**WHAT THIS TASK INVOLVES**
Write out the records again from the line with "particular (491, 916)" up to and including the line with "(593, 455).", changing "bidding" to "tendering" and leaving everything else as it is.

**DATA FOR THIS EXERCISE**
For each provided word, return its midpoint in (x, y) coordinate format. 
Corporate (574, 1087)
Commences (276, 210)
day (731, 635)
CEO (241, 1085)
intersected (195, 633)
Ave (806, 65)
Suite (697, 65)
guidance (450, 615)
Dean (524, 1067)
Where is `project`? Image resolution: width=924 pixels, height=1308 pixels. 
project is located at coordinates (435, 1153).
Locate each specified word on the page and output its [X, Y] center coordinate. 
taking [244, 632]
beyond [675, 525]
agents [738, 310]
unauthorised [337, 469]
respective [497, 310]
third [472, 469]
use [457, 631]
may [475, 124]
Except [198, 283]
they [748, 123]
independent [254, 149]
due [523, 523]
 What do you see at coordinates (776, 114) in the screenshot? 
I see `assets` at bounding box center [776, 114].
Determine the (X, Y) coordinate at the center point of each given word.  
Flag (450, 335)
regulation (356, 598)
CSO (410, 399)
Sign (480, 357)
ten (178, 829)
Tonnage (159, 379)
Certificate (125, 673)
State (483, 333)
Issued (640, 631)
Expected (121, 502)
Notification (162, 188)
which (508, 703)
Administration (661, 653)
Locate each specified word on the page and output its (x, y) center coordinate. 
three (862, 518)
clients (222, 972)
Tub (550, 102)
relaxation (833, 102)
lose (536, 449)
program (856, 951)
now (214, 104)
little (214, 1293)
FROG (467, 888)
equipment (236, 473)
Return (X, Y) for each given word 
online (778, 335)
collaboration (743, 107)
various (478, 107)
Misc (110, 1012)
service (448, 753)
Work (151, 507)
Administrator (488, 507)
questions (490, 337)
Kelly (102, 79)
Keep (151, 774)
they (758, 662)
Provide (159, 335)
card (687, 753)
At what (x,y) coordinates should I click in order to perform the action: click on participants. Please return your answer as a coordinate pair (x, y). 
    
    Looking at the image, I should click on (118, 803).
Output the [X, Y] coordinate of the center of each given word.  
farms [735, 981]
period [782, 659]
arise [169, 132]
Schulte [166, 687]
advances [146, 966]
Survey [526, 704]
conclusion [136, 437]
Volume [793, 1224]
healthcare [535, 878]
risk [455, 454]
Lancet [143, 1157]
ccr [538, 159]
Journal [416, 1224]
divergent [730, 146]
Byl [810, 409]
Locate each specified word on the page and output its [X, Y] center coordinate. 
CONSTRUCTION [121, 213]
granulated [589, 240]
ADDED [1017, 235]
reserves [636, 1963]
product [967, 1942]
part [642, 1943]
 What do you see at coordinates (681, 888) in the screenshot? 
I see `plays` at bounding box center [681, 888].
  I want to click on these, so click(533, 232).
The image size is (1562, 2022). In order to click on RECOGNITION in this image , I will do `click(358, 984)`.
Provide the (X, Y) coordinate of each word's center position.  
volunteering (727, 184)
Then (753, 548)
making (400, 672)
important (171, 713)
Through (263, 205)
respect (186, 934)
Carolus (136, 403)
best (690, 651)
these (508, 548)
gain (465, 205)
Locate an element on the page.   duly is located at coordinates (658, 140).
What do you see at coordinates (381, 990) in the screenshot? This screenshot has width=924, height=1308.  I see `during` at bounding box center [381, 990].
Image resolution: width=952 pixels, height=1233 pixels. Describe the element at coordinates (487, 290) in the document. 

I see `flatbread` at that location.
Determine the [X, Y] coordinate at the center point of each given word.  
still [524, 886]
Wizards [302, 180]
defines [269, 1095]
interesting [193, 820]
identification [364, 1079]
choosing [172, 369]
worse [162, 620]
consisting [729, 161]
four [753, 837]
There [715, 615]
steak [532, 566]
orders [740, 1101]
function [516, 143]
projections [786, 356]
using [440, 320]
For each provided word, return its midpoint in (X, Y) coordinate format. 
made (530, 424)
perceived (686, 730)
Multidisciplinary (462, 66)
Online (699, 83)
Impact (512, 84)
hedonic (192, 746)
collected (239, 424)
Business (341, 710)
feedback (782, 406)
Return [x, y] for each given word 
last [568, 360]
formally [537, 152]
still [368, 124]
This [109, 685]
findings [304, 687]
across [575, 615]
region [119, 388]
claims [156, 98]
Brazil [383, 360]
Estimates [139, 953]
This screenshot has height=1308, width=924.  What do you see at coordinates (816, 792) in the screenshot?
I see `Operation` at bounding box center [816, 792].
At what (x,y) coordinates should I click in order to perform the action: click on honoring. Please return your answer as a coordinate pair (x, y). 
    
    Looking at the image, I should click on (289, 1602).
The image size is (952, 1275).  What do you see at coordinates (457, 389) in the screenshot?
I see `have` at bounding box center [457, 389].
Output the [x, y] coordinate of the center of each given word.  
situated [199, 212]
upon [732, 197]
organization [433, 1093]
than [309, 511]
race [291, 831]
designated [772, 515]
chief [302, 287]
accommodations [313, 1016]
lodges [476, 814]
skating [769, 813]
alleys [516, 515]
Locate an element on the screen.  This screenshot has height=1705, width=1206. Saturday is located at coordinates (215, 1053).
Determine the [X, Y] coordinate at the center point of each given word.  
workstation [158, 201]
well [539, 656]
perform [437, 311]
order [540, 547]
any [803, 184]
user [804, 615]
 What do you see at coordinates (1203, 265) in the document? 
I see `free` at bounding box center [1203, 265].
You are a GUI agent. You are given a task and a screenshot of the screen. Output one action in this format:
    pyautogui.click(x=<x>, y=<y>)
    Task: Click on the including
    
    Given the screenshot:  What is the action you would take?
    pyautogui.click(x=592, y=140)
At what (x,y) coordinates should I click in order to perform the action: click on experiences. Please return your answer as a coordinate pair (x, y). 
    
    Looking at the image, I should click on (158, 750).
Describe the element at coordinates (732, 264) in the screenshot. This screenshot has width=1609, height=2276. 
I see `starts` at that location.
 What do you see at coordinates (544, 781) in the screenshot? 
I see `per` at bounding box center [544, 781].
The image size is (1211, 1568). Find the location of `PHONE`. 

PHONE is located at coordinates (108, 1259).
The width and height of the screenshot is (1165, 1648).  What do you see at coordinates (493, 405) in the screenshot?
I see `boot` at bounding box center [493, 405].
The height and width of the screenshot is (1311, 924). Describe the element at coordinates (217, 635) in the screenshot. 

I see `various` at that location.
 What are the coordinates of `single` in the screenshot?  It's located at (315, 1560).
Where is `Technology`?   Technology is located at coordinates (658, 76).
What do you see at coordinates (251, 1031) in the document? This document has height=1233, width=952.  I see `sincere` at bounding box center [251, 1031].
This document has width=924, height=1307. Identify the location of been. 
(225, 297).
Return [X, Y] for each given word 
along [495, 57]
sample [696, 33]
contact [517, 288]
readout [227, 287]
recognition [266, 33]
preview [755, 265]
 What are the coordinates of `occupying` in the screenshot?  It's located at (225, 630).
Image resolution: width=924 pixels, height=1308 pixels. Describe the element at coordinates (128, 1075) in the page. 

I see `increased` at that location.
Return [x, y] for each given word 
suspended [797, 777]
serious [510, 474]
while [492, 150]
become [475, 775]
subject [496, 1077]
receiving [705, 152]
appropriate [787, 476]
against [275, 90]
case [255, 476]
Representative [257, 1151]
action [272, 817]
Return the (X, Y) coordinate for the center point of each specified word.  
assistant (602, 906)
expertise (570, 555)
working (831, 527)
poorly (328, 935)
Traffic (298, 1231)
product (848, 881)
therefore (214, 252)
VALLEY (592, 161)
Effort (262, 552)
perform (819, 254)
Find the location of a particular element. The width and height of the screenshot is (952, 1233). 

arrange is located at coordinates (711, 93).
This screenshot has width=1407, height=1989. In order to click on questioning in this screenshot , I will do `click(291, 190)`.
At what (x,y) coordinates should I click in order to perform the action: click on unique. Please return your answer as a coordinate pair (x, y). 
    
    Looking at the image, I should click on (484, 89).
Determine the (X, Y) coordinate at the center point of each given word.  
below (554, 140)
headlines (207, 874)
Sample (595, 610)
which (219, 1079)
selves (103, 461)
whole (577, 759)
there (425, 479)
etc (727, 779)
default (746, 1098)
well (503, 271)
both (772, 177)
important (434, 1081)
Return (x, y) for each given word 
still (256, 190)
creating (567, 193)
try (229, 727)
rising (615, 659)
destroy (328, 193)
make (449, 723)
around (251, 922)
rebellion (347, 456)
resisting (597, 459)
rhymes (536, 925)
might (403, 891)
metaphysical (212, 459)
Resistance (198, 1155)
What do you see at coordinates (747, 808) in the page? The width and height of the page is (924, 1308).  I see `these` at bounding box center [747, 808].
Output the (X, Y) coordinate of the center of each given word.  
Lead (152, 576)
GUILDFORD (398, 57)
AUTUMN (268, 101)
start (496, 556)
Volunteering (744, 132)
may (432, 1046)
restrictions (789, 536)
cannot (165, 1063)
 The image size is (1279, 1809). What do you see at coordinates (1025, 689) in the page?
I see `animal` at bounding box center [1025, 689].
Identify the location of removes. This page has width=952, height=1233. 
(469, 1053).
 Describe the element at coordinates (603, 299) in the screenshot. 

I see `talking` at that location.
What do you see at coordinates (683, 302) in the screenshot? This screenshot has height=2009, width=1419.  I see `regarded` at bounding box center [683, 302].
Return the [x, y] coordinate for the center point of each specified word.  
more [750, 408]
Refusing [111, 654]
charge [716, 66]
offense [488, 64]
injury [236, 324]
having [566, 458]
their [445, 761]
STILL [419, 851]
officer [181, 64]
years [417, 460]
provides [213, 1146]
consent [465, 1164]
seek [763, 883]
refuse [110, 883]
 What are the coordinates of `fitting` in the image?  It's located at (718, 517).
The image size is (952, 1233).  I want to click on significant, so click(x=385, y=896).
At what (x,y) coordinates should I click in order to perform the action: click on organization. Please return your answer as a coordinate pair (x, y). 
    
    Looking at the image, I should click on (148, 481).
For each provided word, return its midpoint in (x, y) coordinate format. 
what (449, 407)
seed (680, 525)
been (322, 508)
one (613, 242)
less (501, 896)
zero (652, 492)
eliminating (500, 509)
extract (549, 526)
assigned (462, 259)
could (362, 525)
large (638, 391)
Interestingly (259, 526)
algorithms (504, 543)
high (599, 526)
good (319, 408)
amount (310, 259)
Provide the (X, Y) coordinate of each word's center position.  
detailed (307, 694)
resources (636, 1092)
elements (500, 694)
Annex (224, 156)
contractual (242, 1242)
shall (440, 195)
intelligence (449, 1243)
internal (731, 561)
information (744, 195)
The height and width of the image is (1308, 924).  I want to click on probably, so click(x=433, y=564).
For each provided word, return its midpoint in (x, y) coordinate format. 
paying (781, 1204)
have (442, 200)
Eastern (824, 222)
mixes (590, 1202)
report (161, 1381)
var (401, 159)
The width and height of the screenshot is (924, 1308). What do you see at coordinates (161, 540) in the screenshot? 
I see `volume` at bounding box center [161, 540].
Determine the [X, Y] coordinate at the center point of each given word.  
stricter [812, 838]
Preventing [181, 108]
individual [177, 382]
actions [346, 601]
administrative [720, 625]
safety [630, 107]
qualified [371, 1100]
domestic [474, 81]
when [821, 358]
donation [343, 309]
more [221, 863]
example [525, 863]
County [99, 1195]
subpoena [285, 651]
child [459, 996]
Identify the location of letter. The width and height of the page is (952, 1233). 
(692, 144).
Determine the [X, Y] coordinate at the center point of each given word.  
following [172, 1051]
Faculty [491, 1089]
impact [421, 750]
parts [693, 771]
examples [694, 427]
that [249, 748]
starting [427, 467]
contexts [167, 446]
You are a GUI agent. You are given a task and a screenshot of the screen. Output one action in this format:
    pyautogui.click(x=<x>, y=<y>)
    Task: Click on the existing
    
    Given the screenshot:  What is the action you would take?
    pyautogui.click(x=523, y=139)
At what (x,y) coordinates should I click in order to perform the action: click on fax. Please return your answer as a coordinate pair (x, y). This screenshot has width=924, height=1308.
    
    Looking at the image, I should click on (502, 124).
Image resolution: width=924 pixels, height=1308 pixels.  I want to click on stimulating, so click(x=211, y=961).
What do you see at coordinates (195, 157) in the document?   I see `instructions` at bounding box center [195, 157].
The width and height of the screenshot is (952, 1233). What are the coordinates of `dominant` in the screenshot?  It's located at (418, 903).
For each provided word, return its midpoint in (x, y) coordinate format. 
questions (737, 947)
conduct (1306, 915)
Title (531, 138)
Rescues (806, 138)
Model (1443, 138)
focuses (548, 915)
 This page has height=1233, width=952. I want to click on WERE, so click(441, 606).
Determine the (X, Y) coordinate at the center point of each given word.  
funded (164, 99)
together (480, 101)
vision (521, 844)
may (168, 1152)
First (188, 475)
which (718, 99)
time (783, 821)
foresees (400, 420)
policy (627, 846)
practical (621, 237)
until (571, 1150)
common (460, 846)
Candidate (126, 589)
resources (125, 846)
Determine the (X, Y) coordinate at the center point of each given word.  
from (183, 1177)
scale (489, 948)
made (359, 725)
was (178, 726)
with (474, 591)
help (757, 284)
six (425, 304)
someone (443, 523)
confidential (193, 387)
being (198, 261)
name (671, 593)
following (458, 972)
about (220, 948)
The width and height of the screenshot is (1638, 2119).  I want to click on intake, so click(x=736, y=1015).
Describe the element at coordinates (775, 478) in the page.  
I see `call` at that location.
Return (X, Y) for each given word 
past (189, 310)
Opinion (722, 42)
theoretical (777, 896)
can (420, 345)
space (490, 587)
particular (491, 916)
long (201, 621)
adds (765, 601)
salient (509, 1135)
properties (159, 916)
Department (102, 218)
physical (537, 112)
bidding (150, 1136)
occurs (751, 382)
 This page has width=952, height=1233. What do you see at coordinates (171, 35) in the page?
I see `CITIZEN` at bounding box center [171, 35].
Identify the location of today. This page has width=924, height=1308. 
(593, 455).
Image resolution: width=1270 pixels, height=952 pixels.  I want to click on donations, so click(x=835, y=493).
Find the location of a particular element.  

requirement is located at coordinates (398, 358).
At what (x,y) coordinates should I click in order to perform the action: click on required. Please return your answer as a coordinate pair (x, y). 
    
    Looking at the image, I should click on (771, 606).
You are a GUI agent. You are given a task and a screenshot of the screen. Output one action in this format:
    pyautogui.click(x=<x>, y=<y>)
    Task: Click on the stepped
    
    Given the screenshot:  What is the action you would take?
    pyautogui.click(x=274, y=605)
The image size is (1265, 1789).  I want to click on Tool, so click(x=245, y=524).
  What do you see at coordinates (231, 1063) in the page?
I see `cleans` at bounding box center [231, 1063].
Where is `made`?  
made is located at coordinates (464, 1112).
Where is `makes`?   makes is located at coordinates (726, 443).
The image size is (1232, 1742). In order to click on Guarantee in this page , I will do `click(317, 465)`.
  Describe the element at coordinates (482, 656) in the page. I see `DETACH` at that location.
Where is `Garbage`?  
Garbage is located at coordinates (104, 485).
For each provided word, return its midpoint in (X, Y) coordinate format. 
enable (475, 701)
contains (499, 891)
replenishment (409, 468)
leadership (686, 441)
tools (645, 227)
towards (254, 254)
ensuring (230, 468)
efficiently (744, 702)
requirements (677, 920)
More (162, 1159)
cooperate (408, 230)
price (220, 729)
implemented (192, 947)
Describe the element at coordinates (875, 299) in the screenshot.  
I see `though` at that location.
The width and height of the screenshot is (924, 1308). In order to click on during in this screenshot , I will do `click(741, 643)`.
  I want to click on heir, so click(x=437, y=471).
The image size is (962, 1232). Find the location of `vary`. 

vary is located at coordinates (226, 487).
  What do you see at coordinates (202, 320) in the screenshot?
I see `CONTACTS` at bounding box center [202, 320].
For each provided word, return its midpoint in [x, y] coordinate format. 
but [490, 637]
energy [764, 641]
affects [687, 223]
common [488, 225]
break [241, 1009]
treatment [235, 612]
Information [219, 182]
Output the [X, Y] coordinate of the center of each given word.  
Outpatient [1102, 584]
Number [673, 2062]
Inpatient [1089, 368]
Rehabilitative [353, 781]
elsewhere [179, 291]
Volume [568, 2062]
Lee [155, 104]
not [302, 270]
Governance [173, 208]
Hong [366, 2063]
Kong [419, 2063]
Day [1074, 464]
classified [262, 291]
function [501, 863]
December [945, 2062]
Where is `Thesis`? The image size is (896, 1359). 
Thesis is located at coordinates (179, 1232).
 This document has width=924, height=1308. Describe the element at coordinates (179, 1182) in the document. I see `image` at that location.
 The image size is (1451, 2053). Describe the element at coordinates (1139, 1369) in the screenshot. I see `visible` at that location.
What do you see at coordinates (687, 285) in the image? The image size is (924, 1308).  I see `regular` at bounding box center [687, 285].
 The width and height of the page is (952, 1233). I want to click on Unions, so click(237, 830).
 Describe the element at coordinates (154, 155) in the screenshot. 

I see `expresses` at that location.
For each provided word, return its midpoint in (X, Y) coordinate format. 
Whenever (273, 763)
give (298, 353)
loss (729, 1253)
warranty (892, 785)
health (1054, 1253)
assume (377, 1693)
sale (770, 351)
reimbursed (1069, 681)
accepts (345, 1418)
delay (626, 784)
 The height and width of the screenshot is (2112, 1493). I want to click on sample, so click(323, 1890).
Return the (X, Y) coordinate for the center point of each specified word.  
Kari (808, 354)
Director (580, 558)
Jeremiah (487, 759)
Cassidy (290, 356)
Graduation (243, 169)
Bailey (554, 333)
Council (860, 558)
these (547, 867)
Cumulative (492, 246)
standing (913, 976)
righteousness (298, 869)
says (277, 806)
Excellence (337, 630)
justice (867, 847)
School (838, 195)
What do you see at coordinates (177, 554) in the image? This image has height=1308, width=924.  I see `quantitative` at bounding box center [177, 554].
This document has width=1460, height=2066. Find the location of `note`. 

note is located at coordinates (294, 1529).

**OUTPUT FOR THIS TASK**
particular (491, 916)
long (201, 621)
adds (765, 601)
salient (509, 1135)
properties (159, 916)
Department (102, 218)
physical (537, 112)
tendering (150, 1136)
occurs (751, 382)
 This page has width=952, height=1233. What do you see at coordinates (171, 35) in the page?
I see `CITIZEN` at bounding box center [171, 35].
Identify the location of today. This page has width=924, height=1308. 
(593, 455).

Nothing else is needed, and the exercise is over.